Handling a little boy who wants to experiment.

I’ve been babysitting this one little boy, who’s now 7, for about two years. His mother is a very conservative, born-again Christian who is not cool with gay folks. She has the book and DVDs of "Bringing Up Boys" in her house — yes, by James Dobson, the man from Focus on the Family who believes that homosexuality is a disorder that can be cured, and whose idea of raising a boy is staunchly encouraging him to do nothing but Manly Man Things. So allow me to preface by saying that dealing with this woman is pretty much the feminist nightmare, for these and a variety of other reasons.

Right, so, cut to a couple of nights ago, I’m babysitting him with my friend who babysits him a lot more often than I do, so she knows the ins-and-outs of every single rule, every behavioral problem, every routine, etc. She just knows how to handle things — and, despite the fact that she’s very much on our side when it comes to LGBT issues, she knows the kid’s mother well and abides by her rules, even though some of them go against her own personal beliefs.

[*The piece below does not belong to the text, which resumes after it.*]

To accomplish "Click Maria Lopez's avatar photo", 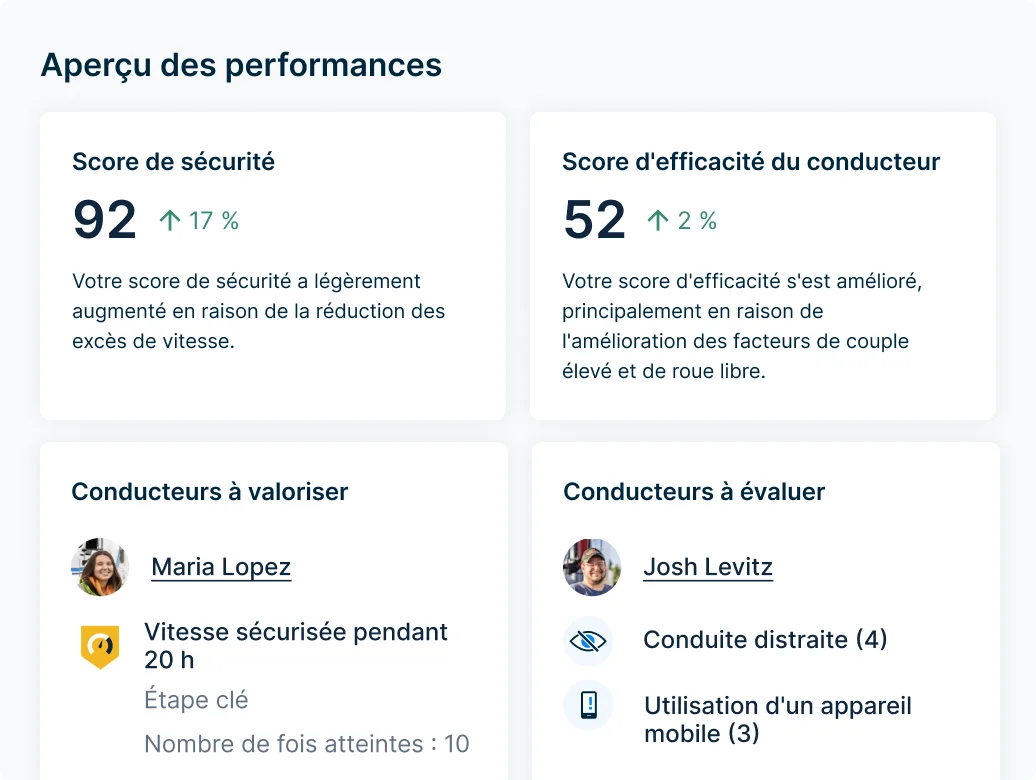I will pos(100,567).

So the boy had a friend staying the night. They were being crazy, so to calm them down a little I asked them to go into the boy’s room, close the door, and clean up a little because it was so messy and I knew his mom would be uber proud if he cleaned his room. They grudgingly agreed, and after a suspiciously long time my friend thought to check on them. Apparently she walked in on them both under a sheet on the bed, naked, and when she asked the boy about it he admitted that they had been touching each other.

My friend informed me that she’d dealt with this before, and that the way the mom wanted it to be done was for the boys to be separated for the rest of the night, and for us to scold her son and make sure he knows that he was behaving inappropriately, because apparently this has happened enough times before with this boy and other boys that it’s becoming a problem (in the mother’s eyes, at least.)

Apparently he’s never forced himself on anybody and there’s never been any full-on intercourse — every time it’s just been some curious, consentual touching.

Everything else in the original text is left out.